Visually, the show transfers look especially good. The mastering from video to digital is sharp and extremely colorful. Occasionally, the movie will let the image down (especially in Leeches and Gunslinger, where no-budget production values mean grain and murkiness aplenty), but as for the series itself, MST3K always makes a fine appearance on DVD. Regarding the audio, MST3K is not an aural exercise in speaker specialization, so all you'll get is a front channel heavy, crystal clear presentation. Do you need something more than that for your Dolby Digital Stereo dollar?
Again, Rhino comes up dry in the added content department. To continue to harass them about the lack of such a stalwart of DVD production would be pointless—kind of like telling Britney Spears she's a skank, or finding Brigitte Nielsen with her clothes off. It's too obvious and easy, requiring little effort and reaping only middling rewards. Rhino was actually headed in the right direction. Volume Five contained a brief introduction to each film by head writer and performer Mike Nelson, as well as an interview featurette. One was hoping Rhino would continue on in this bonus-oriented tradition, but sadly, they've taken a page out of Paramount's old playbook and have decided to bare-bones it. Here's hoping that they learn a lesson and leave this newfound frugality in the digital dumper where it belongs. MST3K begs for as much windfall substance as possible. Just get with it Rhino, and make with the extras, okay?
There is a point during Mr. B's diatribe in defense of D flat major when the manic fairy steps back and describes the sounds made by the various elements of an orchestra. Indeed, for Mr. B, every noise represents something either good or just plain goofy. So, when trying to describe Mr. B to the uninitiated, what would be the best way of illustrating his/her iconography? Would it be fair to consider him to be a naughty gnome? A troubling troll? The voice in the back of your adolescent head that tells you to take the candy bar when the dime store clerk is not looking, or that double dares you to jump into that woodpile near the construction site?

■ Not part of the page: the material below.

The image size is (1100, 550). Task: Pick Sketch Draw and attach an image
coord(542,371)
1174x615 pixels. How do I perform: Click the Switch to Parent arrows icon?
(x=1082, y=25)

Maybe Mr. B is something more ephemeral and esoteric, like that uncomfortable itch you get when it's impossible—or impolite—to scratch, or the dull ache behind the eyes after a night of mixing raw cookie dough with tequila and spray cheese? However one accounts for it, Mr. B Natural is everything stellar about Mystery Science Theater 3000. Thanks to Rhino, we now have this lewd leprechaun preserved for all posterity on the digital medium. Oddly enough, that's probably the most unsettling thought ever produced by MST ever. And it's all thanks to its peculiar poster boy-toy, the glam-glorious Mr. B!
Mystery Science Theater 3000 Collection, Volume 6 is not guilty, just like all previous Mystery Science Theater offerings. It never has been guilty and it never will be guilty. Case dismissed with EXTREME PREJUDICE!